(Supplied data)
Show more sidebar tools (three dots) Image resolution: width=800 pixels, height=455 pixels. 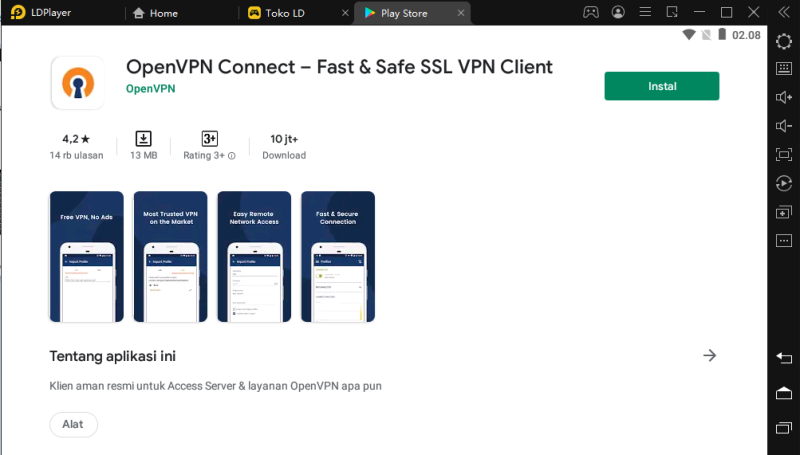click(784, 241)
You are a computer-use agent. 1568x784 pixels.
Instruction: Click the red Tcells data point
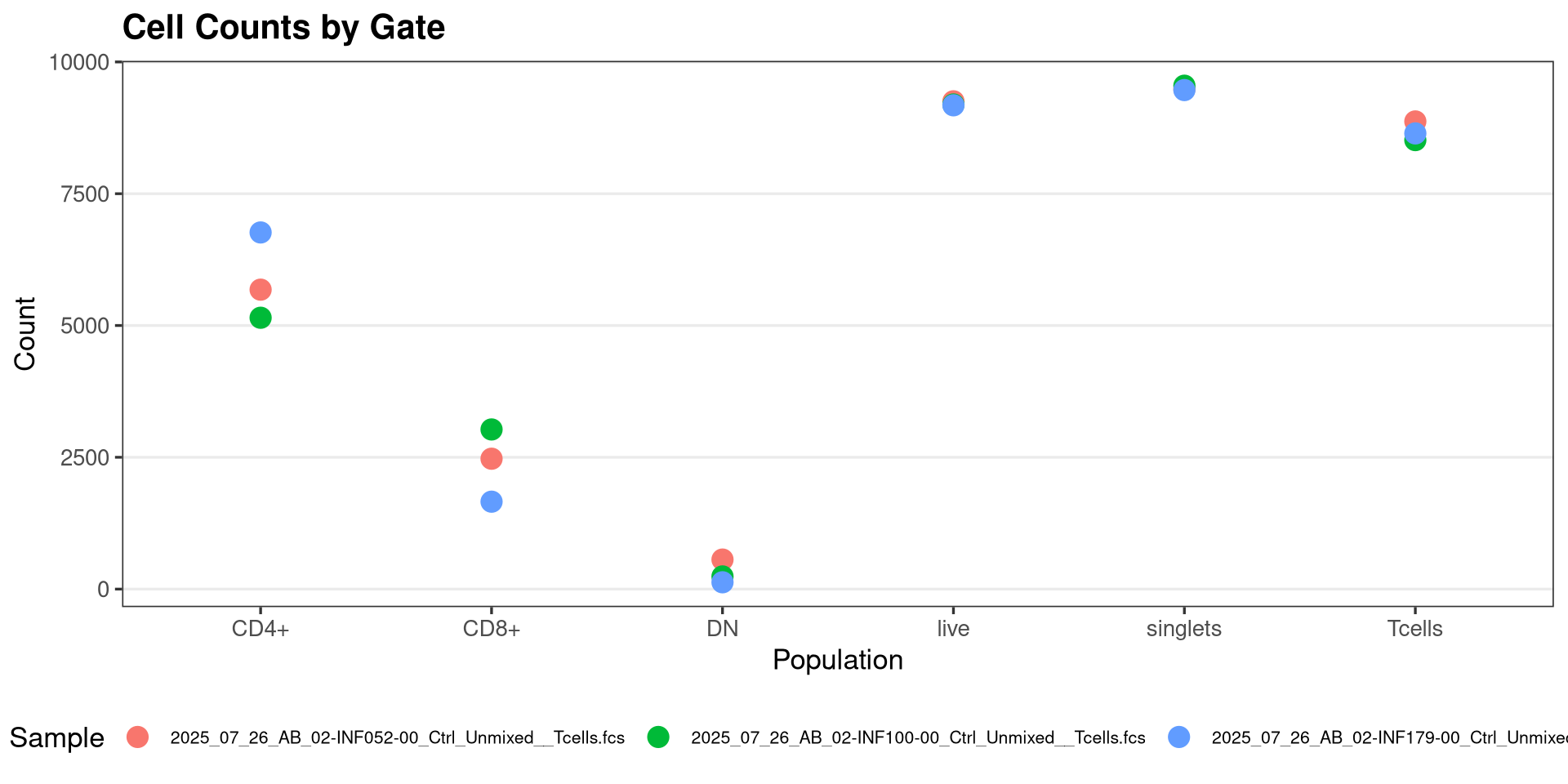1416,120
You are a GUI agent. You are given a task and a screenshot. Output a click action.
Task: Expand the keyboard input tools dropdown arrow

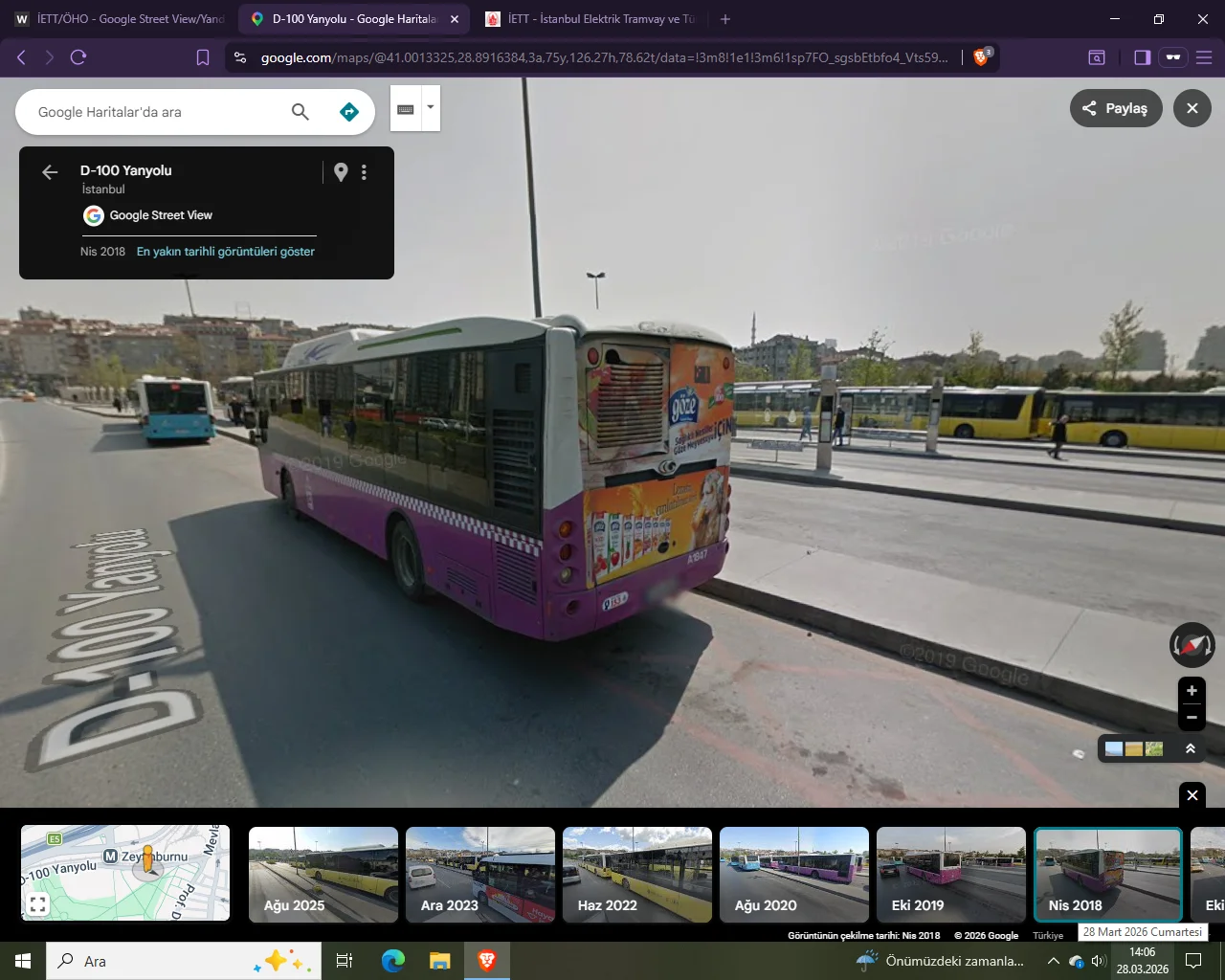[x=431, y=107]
(End Supplied data)
(Supplied data)
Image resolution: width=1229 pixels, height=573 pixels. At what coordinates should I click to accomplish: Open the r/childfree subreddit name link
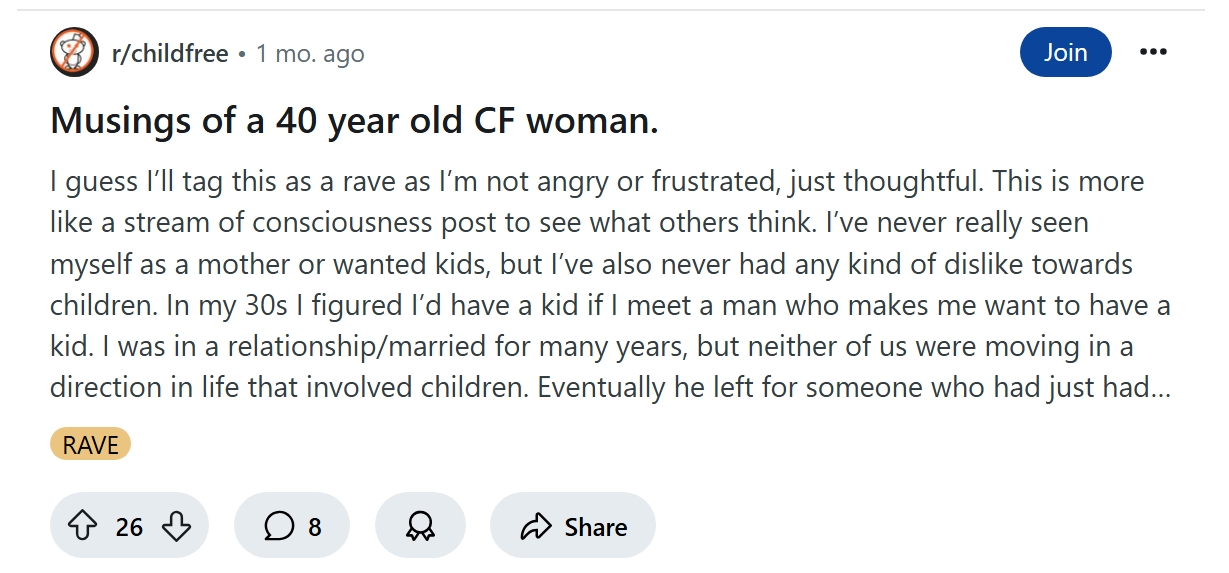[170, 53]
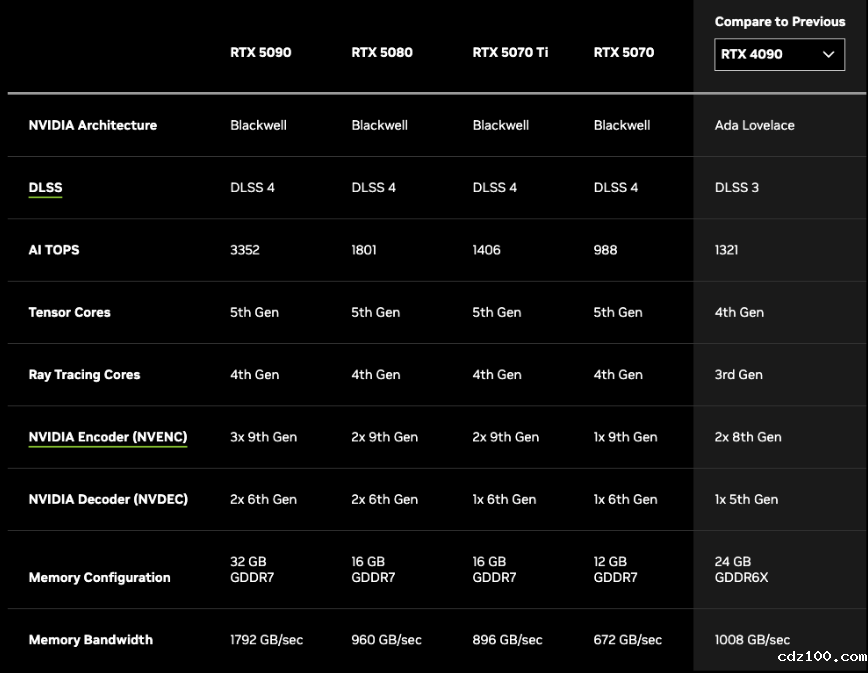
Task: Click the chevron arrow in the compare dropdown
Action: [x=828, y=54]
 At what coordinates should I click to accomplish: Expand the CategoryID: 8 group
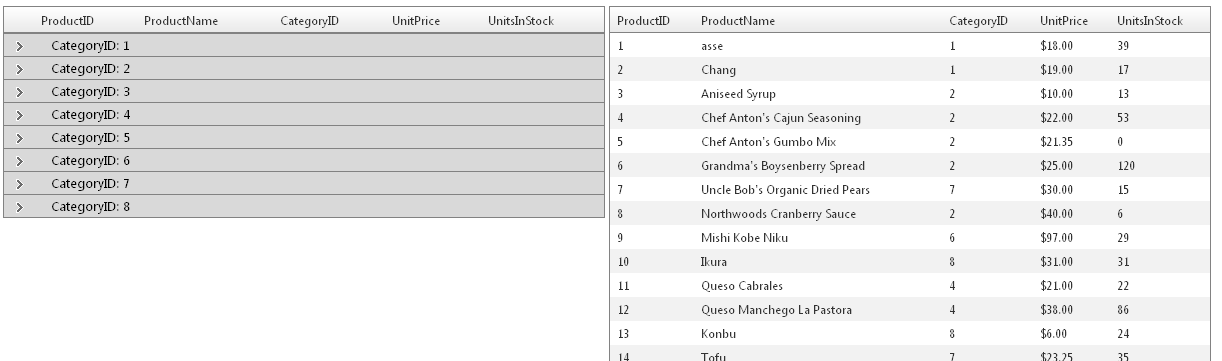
(End Supplied data)
* [Action item]
The answer must be the lines above from the one containing "Image resolution: width=1229" through the one containing "At what coordinates should I click to accomplish: Expand", reproduced exactly, with no pictures and nothing else.

* [Answer to this exercise]
Image resolution: width=1229 pixels, height=573 pixels. At what coordinates should I click to accomplish: Open the r/childfree subreddit name link
[170, 53]
Task: Click the chevron arrow in the compare dropdown
Action: [x=828, y=54]
 At what coordinates should I click to accomplish: Expand the CategoryID: 8 group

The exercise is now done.